What does a polarized week look like for a recreational runner?
Take a runner doing five sessions a week in marathon training, roughly 60 km per week. A polarized distribution might look like this:
- Monday. Rest or easy 6 km, conversational pace.
- Tuesday. Quality session. Six 800 metre intervals at 5K pace.
- Wednesday. Easy 8 km, well within conversational pace.
- Thursday. Rest.
- Friday. Tempo run. 5 km at half marathon effort.
- Saturday. Easy 5 km recovery.
- Sunday. Long run. 24 km at conversational pace.
Out of seven days, two are hard sessions, three are easy, two are rest. Of the running time, roughly 80 percent sits in the easy band. The two hard sessions are genuinely hard.
The hardest part is the easy part
Recreational runners find slowing down harder than speeding up. Easy runs feel wasted because they are slower than what we are capable of. The adaptation is not happening at the pace. It is happening in the recovery between sessions. Run easier, recover better, and the hard sessions get harder. That is where the gains compound.
If you take one thing from this article: the next time you run, look at your watch in the first kilometre. If your heart rate is above 80 percent of max or your breathing is heavy, slow down. The science says you will improve faster.
Frequently asked questions
What is the 80/20 rule for running?
The 80/20 rule describes a training distribution where about 80 percent of sessions are performed at low intensity (easy, below the first lactate threshold) and about 20 percent at high intensity (hard, above the second lactate threshold). Very little time is spent in the moderate middle zone.
How slow should an easy run actually be?
You should be able to hold a full conversation in complete sentences. If you can only manage short replies between breaths, you are running too fast. As a rough heart rate target, easy runs sit at around 70 to 75 percent of maximum heart rate.
Is polarized training only for elite runners?

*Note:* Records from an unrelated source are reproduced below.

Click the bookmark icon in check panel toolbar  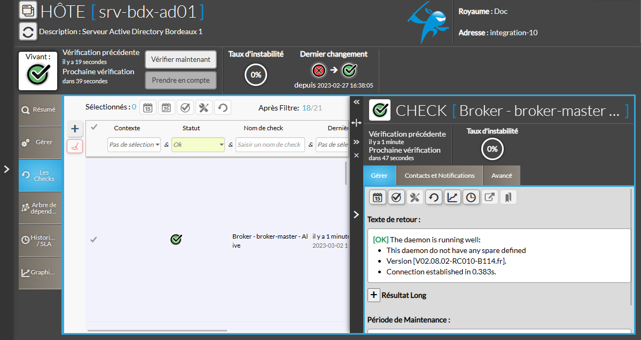pos(508,197)
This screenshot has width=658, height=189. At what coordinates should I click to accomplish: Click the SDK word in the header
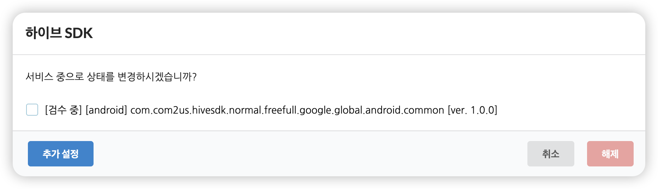[79, 33]
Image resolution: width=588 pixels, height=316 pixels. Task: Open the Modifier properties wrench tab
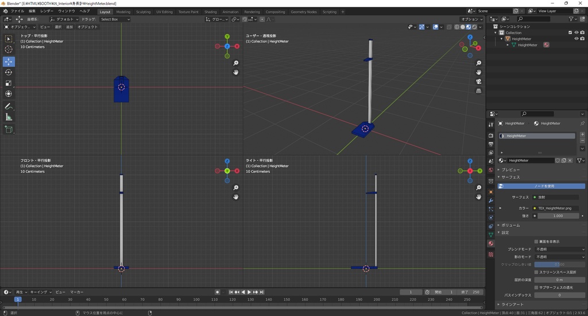click(490, 201)
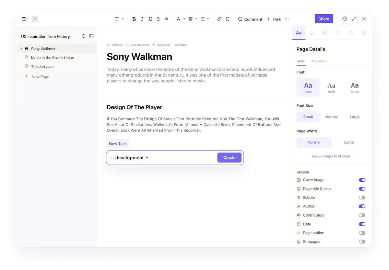The height and width of the screenshot is (270, 389).
Task: Toggle bold formatting in the toolbar
Action: pyautogui.click(x=134, y=19)
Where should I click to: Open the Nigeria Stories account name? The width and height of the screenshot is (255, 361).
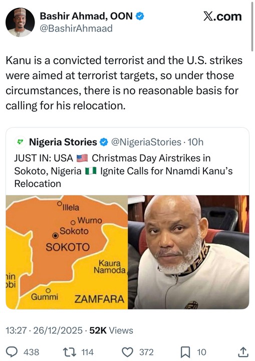63,142
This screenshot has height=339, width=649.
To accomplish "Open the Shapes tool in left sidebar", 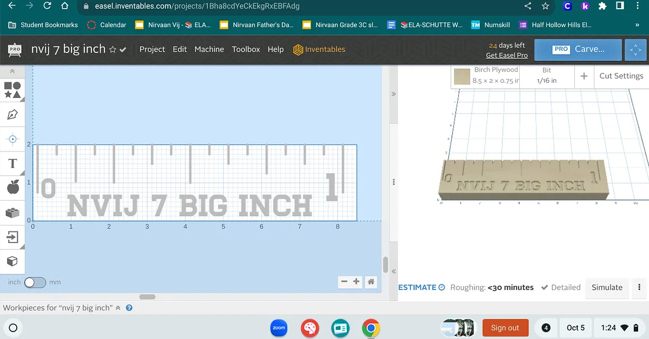I will (x=12, y=90).
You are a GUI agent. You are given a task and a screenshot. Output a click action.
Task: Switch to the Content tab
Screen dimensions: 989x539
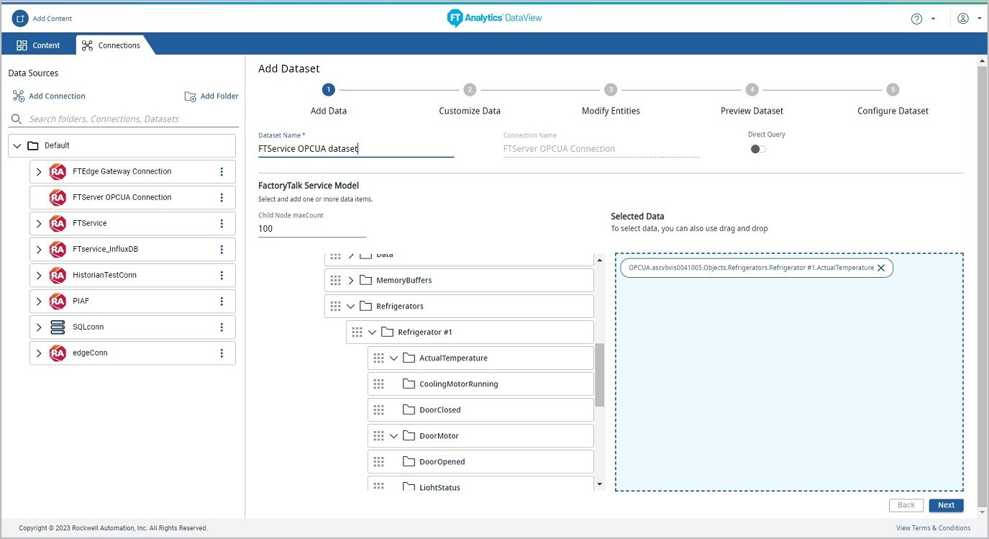(x=39, y=45)

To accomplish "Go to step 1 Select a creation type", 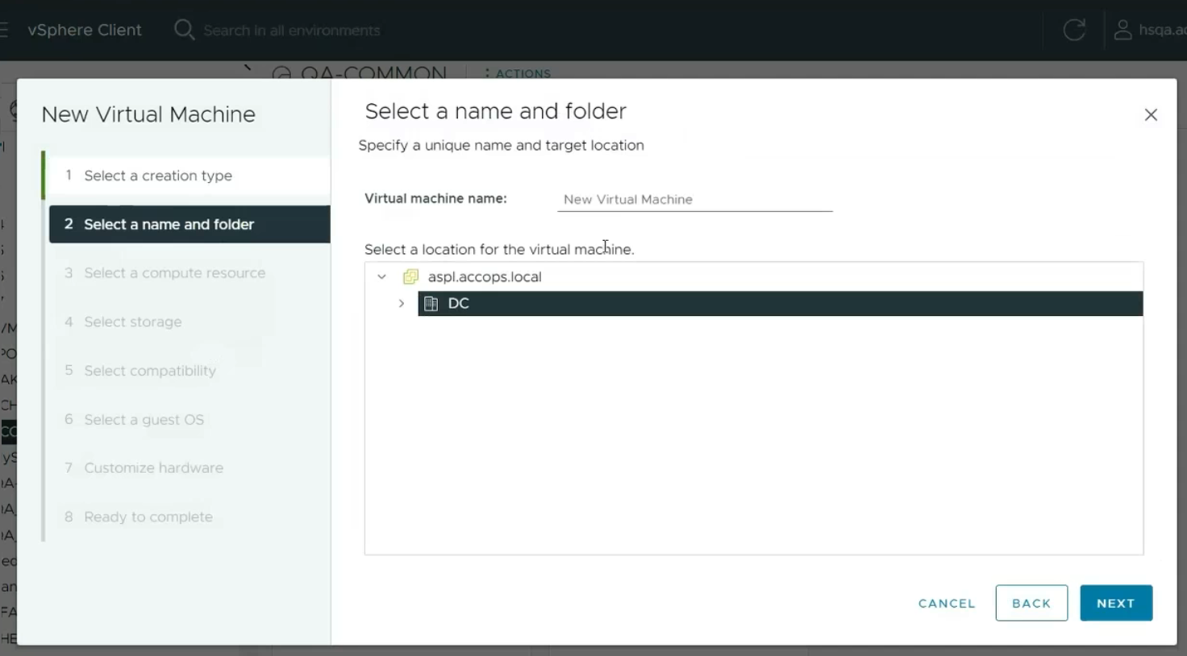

The research base comes from elite athletes, but the underlying principle of avoiding the moderate intensity grey zone applies to recreational runners too. Exact percentages may vary depending on volume and goals, but the broad pattern of plenty of easy work and a small amount of genuinely hard work scales across levels.
Will I get slower if I run more easily?
In the short term you may feel slower because the easy runs are slower. Over a training block, easy runs that are actually easy allow harder sessions to be harder, which is where the bulk of fitness gain comes from. Most runners who shift toward an 80/20 distribution see their race times improve over a season.
Related reading: How accurate are race time predictors? An honest look at the research.
References
- Esteve-Lanao, J., Foster, C., Seiler, S. and Lucia, A. (2007) ‘Impact of training intensity distribution on performance in endurance athletes’, Journal of Strength and Conditioning Research, 21(3), pp. 943–949. PubMed.
- Seiler, S. (2010) ‘What is best practice for training intensity and duration distribution in endurance athletes?’, International Journal of Sports Physiology and Performance, 5(3), pp. 276–291. PubMed.
- Seiler, K.S. and Kjerland, G.Ø. (2006) ‘Quantifying training intensity distribution in elite endurance athletes: is there evidence for an “optimal” distribution?’, Scandinavian Journal of Medicine & Science in Sports, 16(1), pp. 49–56. PubMed.
- Stöggl, T. and Sperlich, B. (2014) ‘Polarized training has greater impact on key endurance variables than threshold, high intensity, or high volume training’, Frontiers in Physiology, 5, article 33. Frontiers in Physiology.
All citations point to peer reviewed primary sources. Page numbers and volume details are presented per Harvard referencing convention.